In its early days, Snapchat was a counter-culture hotspot for young people to use the Web without leaving a digital footprint. When it first unveiled its Discover channel, the idea was for Snapchat to closely curate the publishers in accordance with what the company thinks is appropriate for its audience. Today, it’s more about how many millions of people companies can reach if they stump up the cash to be on it.

In the UK, The Sun and the Daily Mail are fierce rivals. They both covet a similar demographic, and have competed to be the most read paper for years. On Snapchat however, they are sat side by side. I’m not sure how I’d feel if I was the Daily Mail and my main rival was plonked on the same page.

Other social networks have done this: Facebook, Twitter and more recently Instagram have all made successful transitions from a platform for people to a platform for businesses and advertisers to reach people. On the surface, these networks are still about the user. And for brands, your rivals aren’t advertising their services next to yours.

Logging on to the aforementioned, the UX is focused on the people the user follows, and then advertisers are squeezed and squashed in around it. On Snapchat, the Stories page is dominated by those brands across the top. Their logos are bigger and it occupies the coveted prime real estate on any mobile browser: the top of the screen.

Push those buttons, PUSH THEM.
Push those buttons, PUSH THEM.

This should worry both users and brands who want to get involved. For users, the time and effort you have spent on the social network uploading all those disposable videos is now ultimately the giant shoulders Snapchat stands on to justify its colossal valuation – and the prices for publishers to be on it.
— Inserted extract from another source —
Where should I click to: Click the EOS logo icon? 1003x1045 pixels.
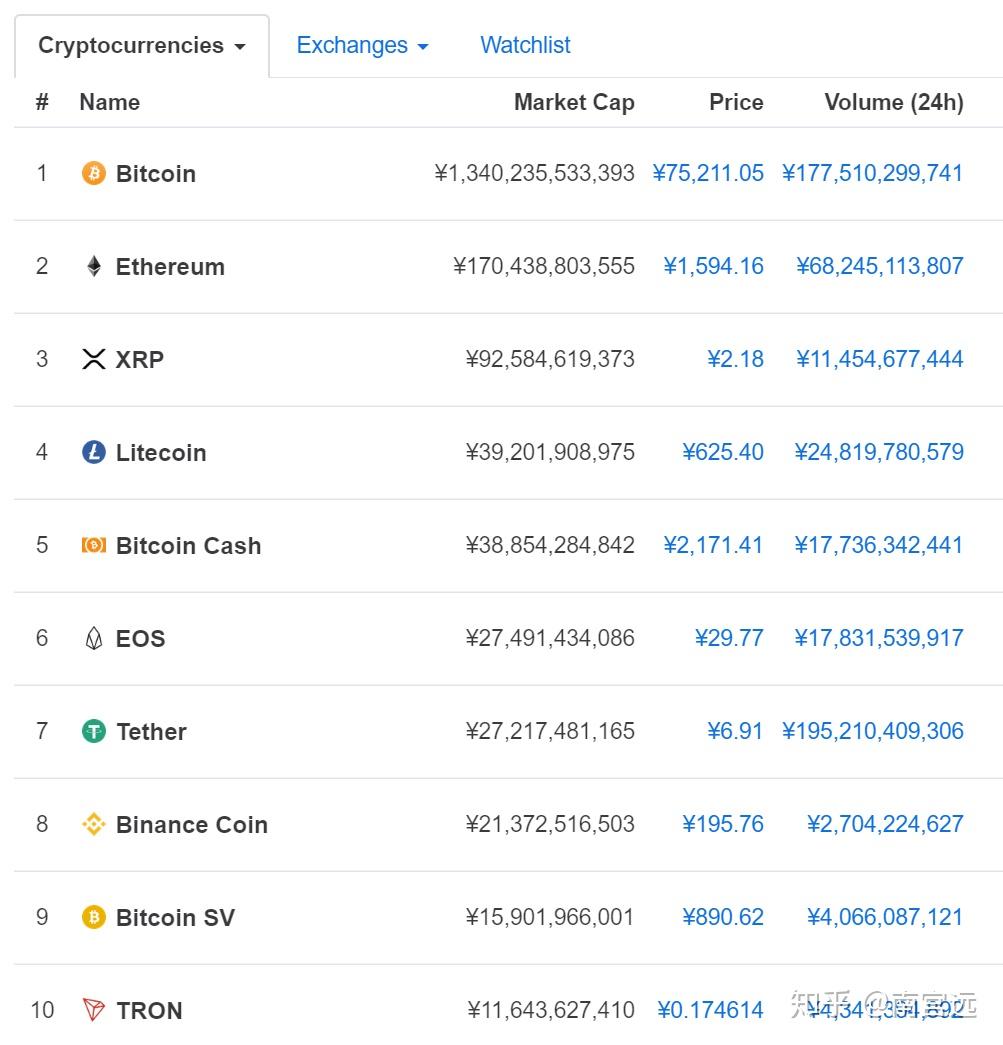pyautogui.click(x=93, y=638)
That’s the same situation on many other social networks: however, the difference is those social networks allow you to focus on the reason why you’re there, to connect with friends and family. Snapchat’s priority, from a UX perspective is to get you to click those big shiny logos at the top. It’s a subtle, but serious difference.

For brands the concerns are already well documented. It’s a walled-garden where users aren’t allowed to interact with the brand directly, i.e. they have to leave Snapchat and seek out the brand through either another app or through a Web browser.

It’s expensive to produce video content every single day, especially if you want to be on the Discover channel, without an obvious return on investment. And last of all, it’s a company that has no qualms killing off your attempts to build something on it if it doesn’t like it.

Just ask Yahoo, a high-profile launch partner that was removed after six months because Spiegel reportedly did not like the content, which consisted largely of news anchor Katie Couric as a talking head.

Snapchat is of course, trying to traverse the perilous journey from startup to established brand. But if this is the direction the company is headed in – where the brands matter more than the fans, I’d be worried.